• _Exercise prompt_: Output the records below verbatim, line for line, omitting the pictures.

• _Recorded data_:
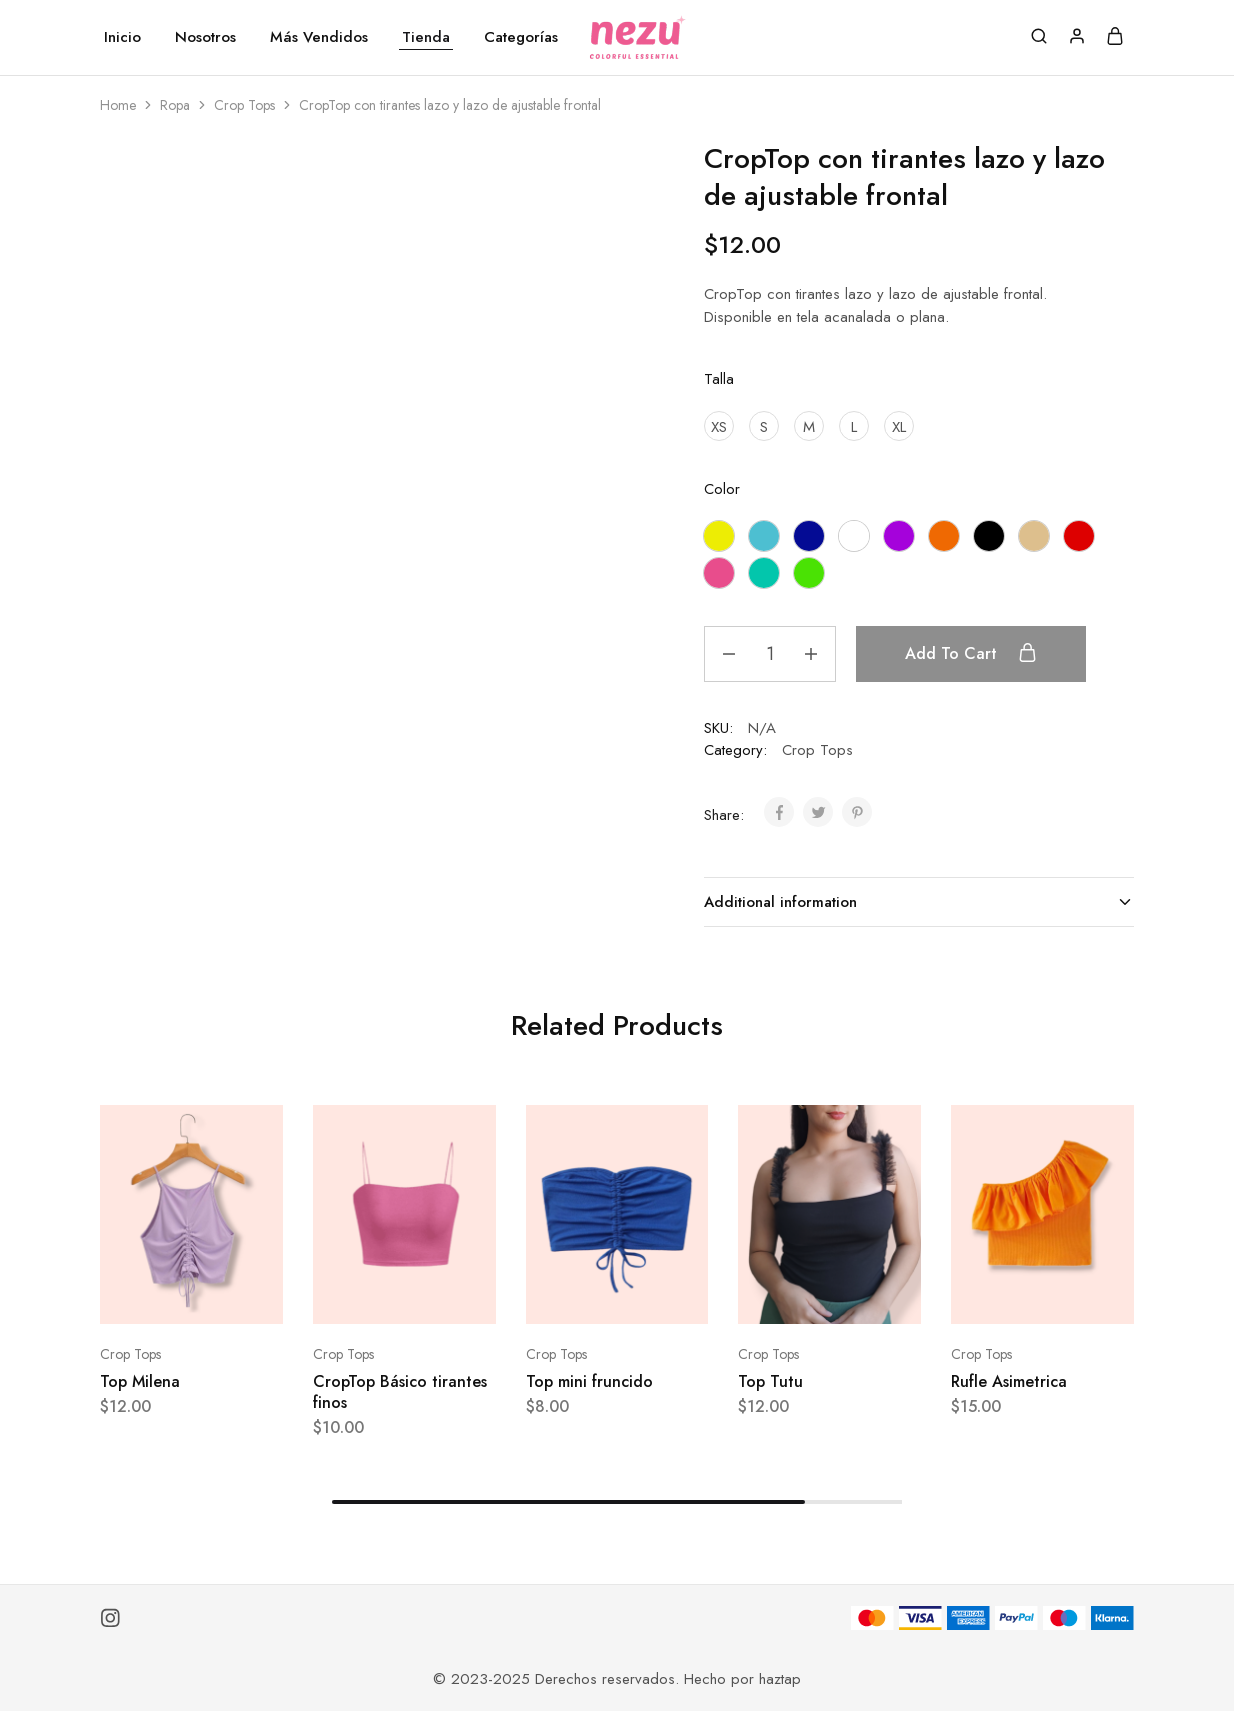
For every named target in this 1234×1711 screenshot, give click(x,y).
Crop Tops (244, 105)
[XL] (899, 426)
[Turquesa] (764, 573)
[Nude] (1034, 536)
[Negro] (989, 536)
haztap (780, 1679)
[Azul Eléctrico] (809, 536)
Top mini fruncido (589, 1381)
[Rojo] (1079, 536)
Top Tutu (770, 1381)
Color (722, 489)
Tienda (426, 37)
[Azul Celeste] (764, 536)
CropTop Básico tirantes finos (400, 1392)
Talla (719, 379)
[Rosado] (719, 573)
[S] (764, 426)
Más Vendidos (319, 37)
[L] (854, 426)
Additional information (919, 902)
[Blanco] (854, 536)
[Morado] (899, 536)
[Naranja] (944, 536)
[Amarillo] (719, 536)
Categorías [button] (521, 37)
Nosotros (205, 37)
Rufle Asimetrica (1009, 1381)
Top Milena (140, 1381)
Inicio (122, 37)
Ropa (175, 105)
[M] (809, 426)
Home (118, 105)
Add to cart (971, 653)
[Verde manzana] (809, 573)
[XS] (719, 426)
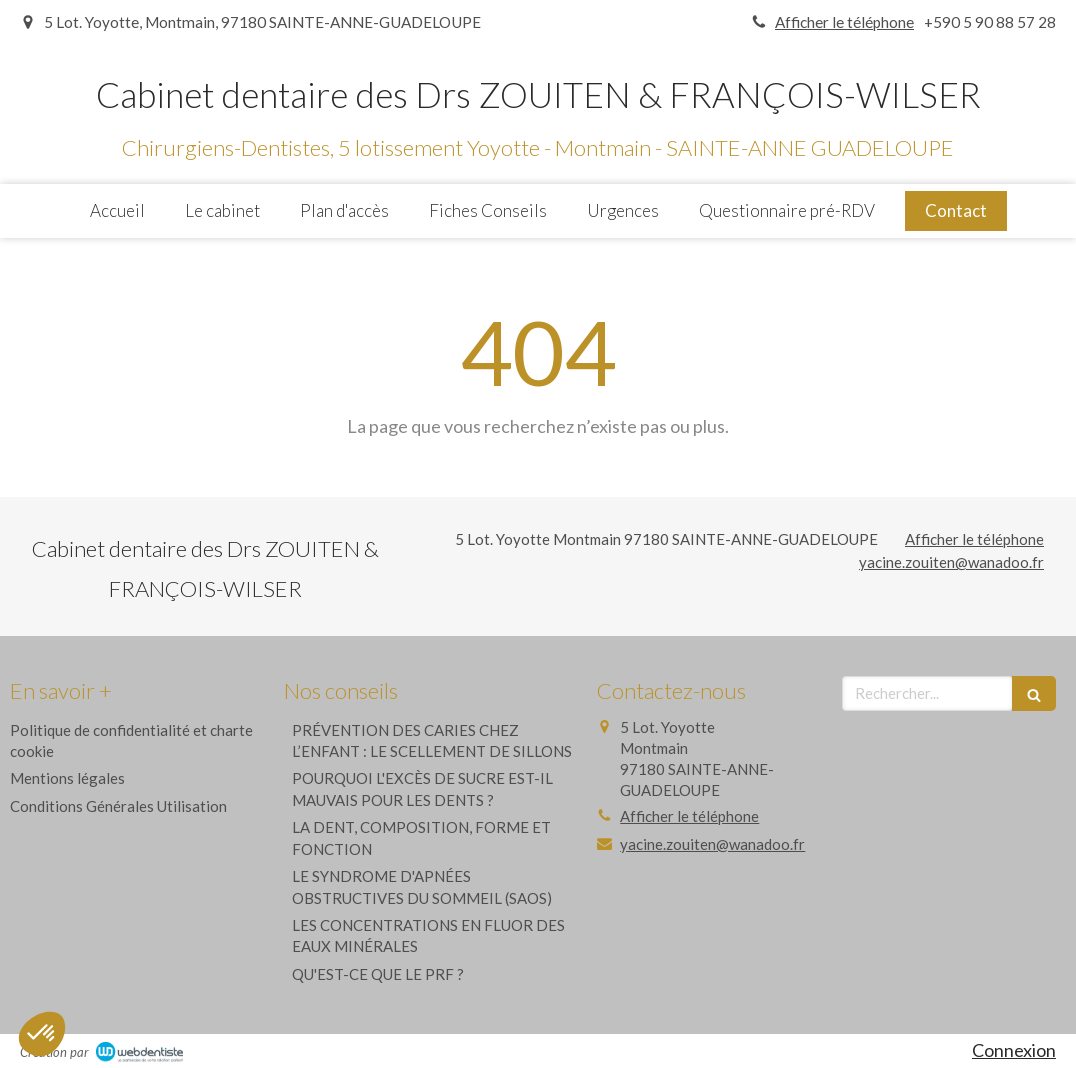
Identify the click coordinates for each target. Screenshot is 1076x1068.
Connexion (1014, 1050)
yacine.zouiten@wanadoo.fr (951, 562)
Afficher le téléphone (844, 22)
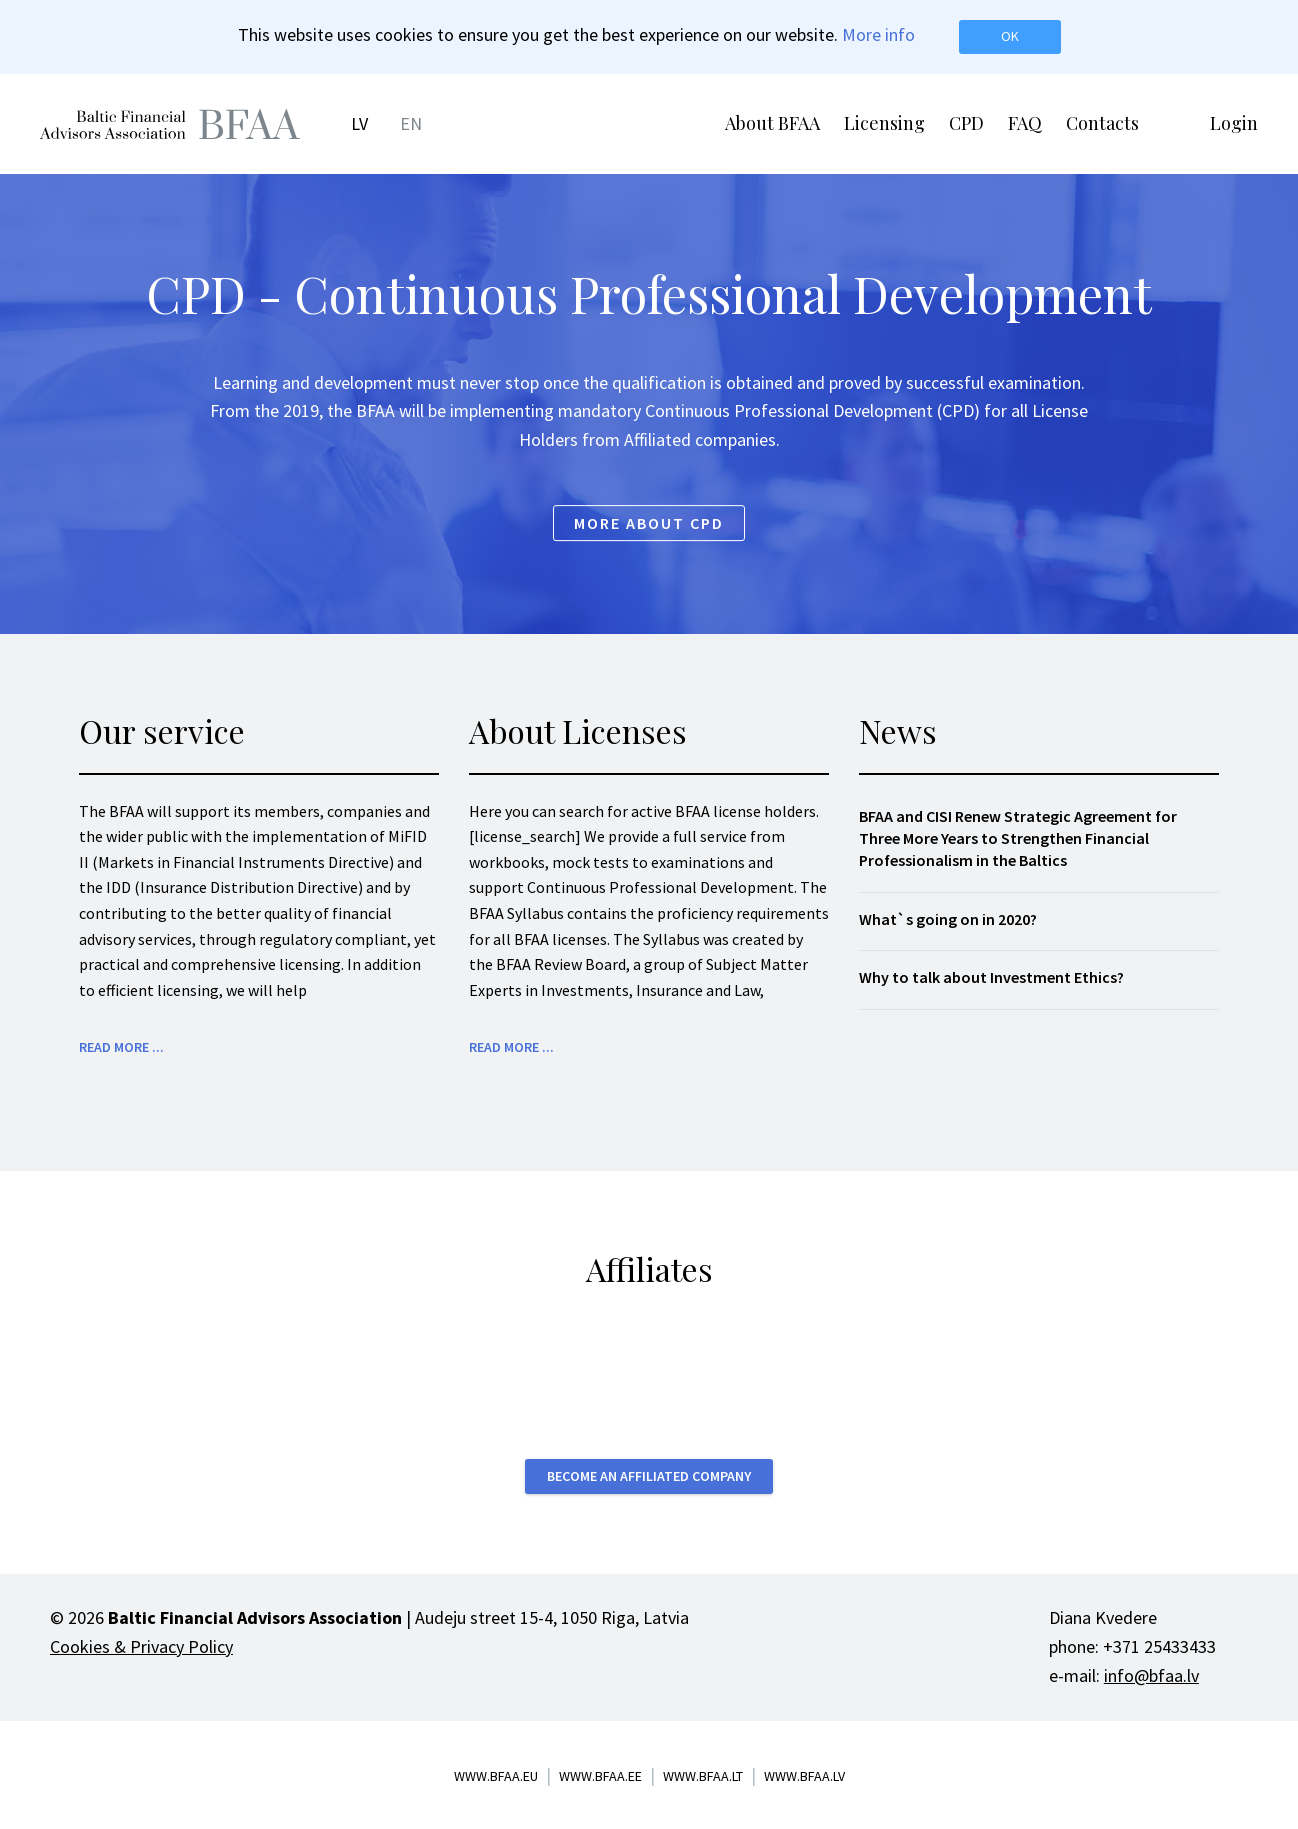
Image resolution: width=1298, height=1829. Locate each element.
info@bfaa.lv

• _Answer to this problem_:
For every named target in this 1234×1711 screenshot, give click(x,y).
Crop Tops (244, 105)
[XL] (899, 426)
[Turquesa] (764, 573)
[Nude] (1034, 536)
[Negro] (989, 536)
haztap (780, 1679)
[Azul Eléctrico] (809, 536)
Top mini fruncido (589, 1381)
[Rojo] (1079, 536)
Top Tutu (770, 1381)
Color (722, 489)
Tienda (426, 37)
[Azul Celeste] (764, 536)
CropTop Básico tirantes finos (400, 1392)
Talla (719, 379)
[Rosado] (719, 573)
[S] (764, 426)
Más Vendidos (319, 37)
[L] (854, 426)
Additional information (919, 902)
[Blanco] (854, 536)
[Morado] (899, 536)
[Naranja] (944, 536)
[Amarillo] (719, 536)
Categorías [button] (521, 37)
Nosotros (205, 37)
Rufle Asimetrica (1009, 1381)
Top Milena (140, 1381)
Inicio (122, 37)
Ropa (175, 105)
[M] (809, 426)
Home (118, 105)
Add to cart (971, 653)
[Verde manzana] (809, 573)
[XS] (719, 426)
Identify the click coordinates for each target. Screenshot is 1076x1068.
Connexion (1014, 1050)
yacine.zouiten@wanadoo.fr (951, 562)
Afficher le téléphone (844, 22)
Image resolution: width=1298, height=1829. Locate each element.
info@bfaa.lv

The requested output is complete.